— RECORDS SHOWN —
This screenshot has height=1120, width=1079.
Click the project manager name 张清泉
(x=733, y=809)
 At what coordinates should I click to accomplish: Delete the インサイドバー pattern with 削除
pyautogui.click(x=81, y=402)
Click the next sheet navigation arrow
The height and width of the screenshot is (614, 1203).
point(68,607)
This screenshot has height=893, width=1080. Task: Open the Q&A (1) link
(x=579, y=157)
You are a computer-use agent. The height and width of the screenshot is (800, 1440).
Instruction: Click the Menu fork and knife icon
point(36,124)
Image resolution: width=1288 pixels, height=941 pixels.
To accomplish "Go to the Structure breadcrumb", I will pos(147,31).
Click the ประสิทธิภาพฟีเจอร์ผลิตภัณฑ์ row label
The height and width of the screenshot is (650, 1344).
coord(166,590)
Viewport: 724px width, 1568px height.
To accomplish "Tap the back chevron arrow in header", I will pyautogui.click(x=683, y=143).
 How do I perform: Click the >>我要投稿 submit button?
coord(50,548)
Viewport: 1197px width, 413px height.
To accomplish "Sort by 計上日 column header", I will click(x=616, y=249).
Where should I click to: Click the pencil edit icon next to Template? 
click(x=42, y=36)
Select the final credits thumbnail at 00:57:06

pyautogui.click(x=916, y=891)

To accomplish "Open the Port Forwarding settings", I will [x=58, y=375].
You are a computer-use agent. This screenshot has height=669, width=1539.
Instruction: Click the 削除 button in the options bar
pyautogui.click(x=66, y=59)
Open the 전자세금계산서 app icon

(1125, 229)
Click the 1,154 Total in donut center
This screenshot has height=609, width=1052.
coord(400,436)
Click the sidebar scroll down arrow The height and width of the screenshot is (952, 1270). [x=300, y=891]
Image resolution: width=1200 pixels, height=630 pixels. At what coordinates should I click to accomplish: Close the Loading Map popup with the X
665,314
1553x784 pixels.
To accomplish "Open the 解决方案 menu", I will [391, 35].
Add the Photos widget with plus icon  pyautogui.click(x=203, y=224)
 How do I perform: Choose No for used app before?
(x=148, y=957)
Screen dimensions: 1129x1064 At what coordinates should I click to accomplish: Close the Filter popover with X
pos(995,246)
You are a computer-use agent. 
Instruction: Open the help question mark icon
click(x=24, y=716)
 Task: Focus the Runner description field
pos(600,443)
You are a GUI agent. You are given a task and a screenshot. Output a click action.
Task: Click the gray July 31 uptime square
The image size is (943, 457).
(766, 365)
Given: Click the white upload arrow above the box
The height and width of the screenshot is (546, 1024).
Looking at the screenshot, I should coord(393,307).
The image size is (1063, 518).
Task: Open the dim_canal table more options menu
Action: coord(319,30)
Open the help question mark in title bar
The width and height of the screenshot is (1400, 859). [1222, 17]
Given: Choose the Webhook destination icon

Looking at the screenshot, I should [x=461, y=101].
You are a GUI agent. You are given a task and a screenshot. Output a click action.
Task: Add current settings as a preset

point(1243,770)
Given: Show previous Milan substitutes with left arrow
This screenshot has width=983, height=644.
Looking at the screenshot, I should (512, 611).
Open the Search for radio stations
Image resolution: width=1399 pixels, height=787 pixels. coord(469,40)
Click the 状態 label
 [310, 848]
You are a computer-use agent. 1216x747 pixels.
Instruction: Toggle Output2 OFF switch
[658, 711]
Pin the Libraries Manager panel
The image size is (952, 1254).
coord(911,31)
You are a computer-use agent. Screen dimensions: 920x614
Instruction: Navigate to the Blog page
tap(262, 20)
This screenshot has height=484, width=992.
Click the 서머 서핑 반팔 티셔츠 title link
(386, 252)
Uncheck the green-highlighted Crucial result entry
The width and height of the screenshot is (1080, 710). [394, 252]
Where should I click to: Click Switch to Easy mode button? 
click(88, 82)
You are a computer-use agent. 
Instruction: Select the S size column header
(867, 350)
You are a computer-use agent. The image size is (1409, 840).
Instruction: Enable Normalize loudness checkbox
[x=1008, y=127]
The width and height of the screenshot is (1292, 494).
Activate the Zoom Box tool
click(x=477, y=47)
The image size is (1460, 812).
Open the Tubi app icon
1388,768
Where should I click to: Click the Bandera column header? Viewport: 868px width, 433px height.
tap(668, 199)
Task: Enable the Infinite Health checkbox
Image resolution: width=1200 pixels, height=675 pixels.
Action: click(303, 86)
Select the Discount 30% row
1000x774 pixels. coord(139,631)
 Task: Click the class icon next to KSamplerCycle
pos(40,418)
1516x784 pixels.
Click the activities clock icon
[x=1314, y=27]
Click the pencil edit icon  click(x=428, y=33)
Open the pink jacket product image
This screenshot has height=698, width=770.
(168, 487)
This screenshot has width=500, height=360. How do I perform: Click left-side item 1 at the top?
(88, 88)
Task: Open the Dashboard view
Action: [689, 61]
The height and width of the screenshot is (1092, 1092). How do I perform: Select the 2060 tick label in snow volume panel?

— WHAT YOU NEED TO DO —
All that should appear in the response is the run of lines from the first line of the entries through the line containing "Viewport: 724px width, 1568px height.", copied exactly.

— RESPONSE FOR THIS EXERCISE —
This screenshot has height=1120, width=1079.
Click the project manager name 张清泉
(x=733, y=809)
 At what coordinates should I click to accomplish: Delete the インサイドバー pattern with 削除
pyautogui.click(x=81, y=402)
Click the next sheet navigation arrow
The height and width of the screenshot is (614, 1203).
point(68,607)
This screenshot has height=893, width=1080. Task: Open the Q&A (1) link
(x=579, y=157)
You are a computer-use agent. The height and width of the screenshot is (800, 1440).
Instruction: Click the Menu fork and knife icon
point(36,124)
Image resolution: width=1288 pixels, height=941 pixels.
To accomplish "Go to the Structure breadcrumb", I will pos(147,31).
Click the ประสิทธิภาพฟีเจอร์ผลิตภัณฑ์ row label
The height and width of the screenshot is (650, 1344).
coord(166,590)
Viewport: 724px width, 1568px height.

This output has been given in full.